KABUL (June 3, 2009) – The Afghan National Army Air Corps is a vital and rapidly growing component of Afghanistan’s security forces and is building air power to deny terrorists a safe haven in Afghanistan, a U.S. Air Force general here said.
Afghanistan’s vast and forbidding terrain, the threat posed by roadside bombs and the country’s nearly total lack of rail transportation make air power essential, Brig. Gen. Walter D. Givhan told online journalists and bloggers May 26 during a “DoDLive” bloggers roundtable.
“This country begs for air power,” the commander of the Combined Air Power Transition Force and the 438th Air Expeditionary Wing said.
Givhan said his organization has taken an aggressive approach in the last two years to get Afghanistan’s air corps into the air and into the fight.
“We did that two ways,” he explained. “We got older, experienced pilots back up flying the aircraft they knew, which were primarily Russian-type aircraft. Our workhorses are the An-32 fixed-wing transport and the Mi-17 helicopter; these are familiar platforms for them.”
At the same time, the transition force and the air corps are building for the long term. Plans for more modern airlifters, such as the C-27, are in the works. Air corps officials also are looking at acquiring a combination of fixed-winged trainers and light attack aircraft in the near future.

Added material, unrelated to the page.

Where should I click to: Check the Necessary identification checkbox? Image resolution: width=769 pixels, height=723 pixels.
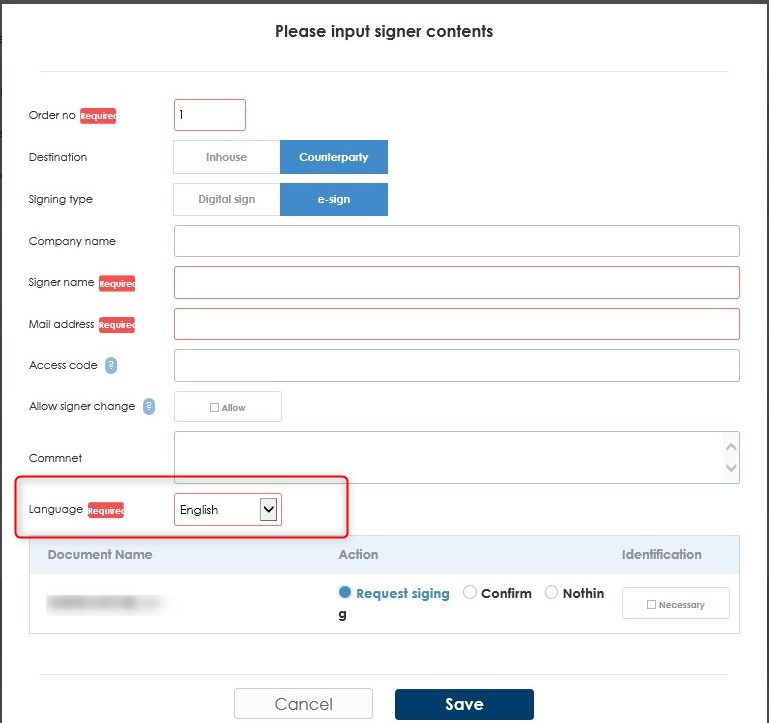click(652, 605)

To fly and fight in the modern platforms, a new generation of pilots is being developed.
“We just sent 24 young Afghan officers off for advanced English language and pilot training in the United States,” Givhan said. “And we’re ready to send about 37 more.”
But building sustainable capability and capacity within the air corps goes beyond pilots and aircraft, the general said.
“We are building facilities, bases and a logistics system all over the country to support and sustain those aircraft,” Givhan said. “Also, we are creating command and control mechanisms so the Afghans will be able to employ this air power effectively.”
The challenges to this mission are steep, but to Givhan, failure is not an option.
“Building an air force in the middle of a war is sort of like building an airplane in the middle of flight,” he said. “But we’ve got to do it.”